AIM: To investigate epidemiology and pathogenic mite species of intestinal and urinary acariasis in individuals with different occupations.
METHODS: A total of 1994 individuals were tested in this study. History collection, skin prick test and pathogen identification were conducted. The mites were isolated from stool and urine samples by saturated saline flotation methods and sieving following centrifugation, respectively.
RESULTS: Among the 1994 individuals examined, responses to the skin prick test of “+++”, “++”, “+”, “±” and “-” were observed at frequencies of 3.96% (79), 3.21% (64), 2.31% (46), 1.25% (25) and 89.27% (1780), respectively. A total number of 161 (8.07%) individuals were shown to carry mites, with 92 (4.61%) positive only for stool samples, 37 (1.86%) positive only for urine samples and 32 (1.60%) for both. The positive rate of mites in stool samples was 6.22% (124/1994), being 6.84% (78/1140) for males and 5.39% (46/854) for females. No gender difference was observed in this study (χ2 = 1.77, P > 0.05). The mites from stool samples included Acarus siro, TyroPhagus putrescentiae, Dermatophagoides farinae, D. pteronyssinus, Glycyphagus domesticus, G.ornatus, Carpoglyphus lactis and Tarsonemus granaries. The positive rate of mites in urine samples was 3.46% (69/1994). The positive rates for male and female subjects were found to be 3.95% (45/1140) and 2.81% (24/854) respectively, with no gender difference observed (χ2 = 1.89, P > 0.05). Mites species in urine samples included Acarus siro, Tyrophagus putrescentiae, T. longior, Aleuroglyphus ovatus, Caloglyphus berlesei, C. mycophagus, Suidasia nesbitti, Lardoglyphus konoi, Glycyphagus domesticus, Carpoglyphus lactis, Lepidoglyphus destructor, Dermatophagoides farinae, D. pteronyssinus, Euroglyphus magnei, Caloglyphus hughesi, Tarsonemus granarus and T. hominis. The species of mites in stool and urine samples were consistent with those separated from working environment. A significant difference was found among the frequencies of mite infection in individuals with different occupations (χ2 = 82.55, P < 0.001), with its frequencies in those working in medicinal herb storehouses, those in rice storehouse or mills, miners, railway workers, pupils and teachers being 15.89% (68/428), 12.96% (53/409), 3.28% (18/549), 2.54% (6/236), 5.10% (13/255) and 2.56% (3/117), respectively.
CONCLUSION: The prevalence of human intestinal and urinary acariasis was not associated with gender, and these diseases are more frequently found in individuals working in medicinal herb, rice storehouses or mills and other sites with high density of mites. More attention should be paid to the mite prevention and labor protection for these high-risk groups.

TASK ITEM: Reproduce word for word the part of the acariasis abstract that begins at the words "CONCLUSION: The prevalence" and stops after "these high-risk groups.".

GIVEN ENTRIES:

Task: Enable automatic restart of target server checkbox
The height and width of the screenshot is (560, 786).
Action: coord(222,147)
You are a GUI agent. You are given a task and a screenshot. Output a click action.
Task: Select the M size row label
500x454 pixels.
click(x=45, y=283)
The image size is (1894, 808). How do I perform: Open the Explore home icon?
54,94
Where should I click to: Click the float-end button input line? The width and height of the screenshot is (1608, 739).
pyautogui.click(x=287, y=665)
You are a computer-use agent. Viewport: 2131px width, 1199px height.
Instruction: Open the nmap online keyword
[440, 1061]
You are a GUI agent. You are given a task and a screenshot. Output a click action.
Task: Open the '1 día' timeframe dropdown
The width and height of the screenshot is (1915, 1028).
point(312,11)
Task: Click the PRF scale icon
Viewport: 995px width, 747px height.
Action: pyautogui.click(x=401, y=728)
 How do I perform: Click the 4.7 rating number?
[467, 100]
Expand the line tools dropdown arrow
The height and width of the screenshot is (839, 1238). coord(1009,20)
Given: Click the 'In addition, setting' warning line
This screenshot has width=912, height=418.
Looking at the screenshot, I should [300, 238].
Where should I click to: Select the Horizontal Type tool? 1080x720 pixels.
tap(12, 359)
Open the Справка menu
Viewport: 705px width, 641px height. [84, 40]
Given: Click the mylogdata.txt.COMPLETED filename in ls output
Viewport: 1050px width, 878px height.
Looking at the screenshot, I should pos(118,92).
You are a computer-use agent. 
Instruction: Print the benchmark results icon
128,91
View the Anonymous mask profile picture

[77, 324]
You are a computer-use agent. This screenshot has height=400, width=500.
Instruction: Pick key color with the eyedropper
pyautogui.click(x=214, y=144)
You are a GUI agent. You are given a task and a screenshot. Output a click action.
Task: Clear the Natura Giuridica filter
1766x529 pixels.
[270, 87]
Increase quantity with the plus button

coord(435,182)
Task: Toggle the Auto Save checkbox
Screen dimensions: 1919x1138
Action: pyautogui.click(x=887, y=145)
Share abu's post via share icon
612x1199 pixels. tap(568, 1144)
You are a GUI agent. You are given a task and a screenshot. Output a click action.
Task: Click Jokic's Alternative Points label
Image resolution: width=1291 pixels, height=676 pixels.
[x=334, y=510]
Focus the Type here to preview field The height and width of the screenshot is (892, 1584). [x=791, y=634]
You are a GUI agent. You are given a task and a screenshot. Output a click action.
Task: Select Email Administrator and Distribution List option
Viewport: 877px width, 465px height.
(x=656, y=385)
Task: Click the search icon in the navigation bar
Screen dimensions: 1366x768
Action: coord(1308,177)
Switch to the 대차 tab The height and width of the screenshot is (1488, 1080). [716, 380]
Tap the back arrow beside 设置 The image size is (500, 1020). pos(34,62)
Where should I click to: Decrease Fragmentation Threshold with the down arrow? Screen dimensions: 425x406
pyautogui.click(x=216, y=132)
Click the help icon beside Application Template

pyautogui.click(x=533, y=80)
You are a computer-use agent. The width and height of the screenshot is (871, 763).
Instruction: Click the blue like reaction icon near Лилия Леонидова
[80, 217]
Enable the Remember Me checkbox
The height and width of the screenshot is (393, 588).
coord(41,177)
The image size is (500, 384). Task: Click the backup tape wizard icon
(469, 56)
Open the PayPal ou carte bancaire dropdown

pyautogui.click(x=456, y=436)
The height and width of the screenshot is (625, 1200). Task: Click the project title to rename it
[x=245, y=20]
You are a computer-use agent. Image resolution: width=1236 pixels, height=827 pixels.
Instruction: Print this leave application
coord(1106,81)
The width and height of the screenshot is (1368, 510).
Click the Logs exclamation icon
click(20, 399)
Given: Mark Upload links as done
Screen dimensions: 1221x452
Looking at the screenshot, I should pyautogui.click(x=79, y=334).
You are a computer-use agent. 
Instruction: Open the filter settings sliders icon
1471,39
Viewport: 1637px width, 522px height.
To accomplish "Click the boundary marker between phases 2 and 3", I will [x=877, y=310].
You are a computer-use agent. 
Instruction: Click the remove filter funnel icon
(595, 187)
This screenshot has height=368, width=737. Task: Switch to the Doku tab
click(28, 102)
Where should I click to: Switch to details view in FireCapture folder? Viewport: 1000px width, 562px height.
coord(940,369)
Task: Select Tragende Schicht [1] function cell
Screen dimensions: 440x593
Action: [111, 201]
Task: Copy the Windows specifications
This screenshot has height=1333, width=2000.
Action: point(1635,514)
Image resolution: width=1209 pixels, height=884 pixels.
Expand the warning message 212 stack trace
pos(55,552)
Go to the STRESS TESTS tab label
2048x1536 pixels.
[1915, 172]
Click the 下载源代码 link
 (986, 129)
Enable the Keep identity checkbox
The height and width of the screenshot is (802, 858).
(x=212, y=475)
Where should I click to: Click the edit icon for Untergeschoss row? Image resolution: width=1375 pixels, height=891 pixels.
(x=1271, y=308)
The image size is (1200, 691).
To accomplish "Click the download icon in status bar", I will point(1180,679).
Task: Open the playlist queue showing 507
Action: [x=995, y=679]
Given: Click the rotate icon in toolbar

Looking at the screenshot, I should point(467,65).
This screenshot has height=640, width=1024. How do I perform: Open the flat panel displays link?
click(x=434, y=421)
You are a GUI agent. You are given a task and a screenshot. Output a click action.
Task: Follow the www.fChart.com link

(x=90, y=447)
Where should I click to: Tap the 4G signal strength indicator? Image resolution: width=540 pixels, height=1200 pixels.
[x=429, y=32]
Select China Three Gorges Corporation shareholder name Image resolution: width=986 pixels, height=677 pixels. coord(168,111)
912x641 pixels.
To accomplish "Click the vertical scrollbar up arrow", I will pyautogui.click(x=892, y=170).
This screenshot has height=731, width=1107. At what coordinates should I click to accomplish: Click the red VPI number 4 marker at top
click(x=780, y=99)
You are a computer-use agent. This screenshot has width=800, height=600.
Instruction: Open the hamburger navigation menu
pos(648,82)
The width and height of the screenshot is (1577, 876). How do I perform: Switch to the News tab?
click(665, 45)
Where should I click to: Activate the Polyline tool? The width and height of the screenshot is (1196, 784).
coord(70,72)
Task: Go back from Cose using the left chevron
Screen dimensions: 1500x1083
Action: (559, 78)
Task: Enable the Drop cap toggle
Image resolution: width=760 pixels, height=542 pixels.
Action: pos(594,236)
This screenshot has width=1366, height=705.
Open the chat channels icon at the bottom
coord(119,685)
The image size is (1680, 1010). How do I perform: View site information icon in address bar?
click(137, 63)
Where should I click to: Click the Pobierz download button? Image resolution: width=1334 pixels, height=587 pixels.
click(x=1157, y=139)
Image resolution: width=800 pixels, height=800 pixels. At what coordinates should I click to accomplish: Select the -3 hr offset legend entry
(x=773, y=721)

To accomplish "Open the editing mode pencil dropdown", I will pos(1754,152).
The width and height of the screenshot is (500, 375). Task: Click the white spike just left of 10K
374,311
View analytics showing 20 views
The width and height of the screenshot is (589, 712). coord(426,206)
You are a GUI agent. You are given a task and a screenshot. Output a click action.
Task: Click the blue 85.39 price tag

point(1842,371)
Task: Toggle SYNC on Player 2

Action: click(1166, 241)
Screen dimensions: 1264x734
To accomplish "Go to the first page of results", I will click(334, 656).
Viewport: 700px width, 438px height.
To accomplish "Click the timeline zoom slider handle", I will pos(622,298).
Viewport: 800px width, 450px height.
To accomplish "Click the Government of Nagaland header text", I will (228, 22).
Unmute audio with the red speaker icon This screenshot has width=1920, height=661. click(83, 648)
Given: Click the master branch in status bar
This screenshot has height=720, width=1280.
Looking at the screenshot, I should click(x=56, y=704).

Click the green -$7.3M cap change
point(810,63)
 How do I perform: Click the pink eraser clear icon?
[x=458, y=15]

ANSWER FOR THIS EXERCISE:
CONCLUSION: The prevalence of human intestinal and urinary acariasis was not associated with gender, and these diseases are more frequently found in individuals working in medicinal herb, rice storehouses or mills and other sites with high density of mites. More attention should be paid to the mite prevention and labor protection for these high-risk groups.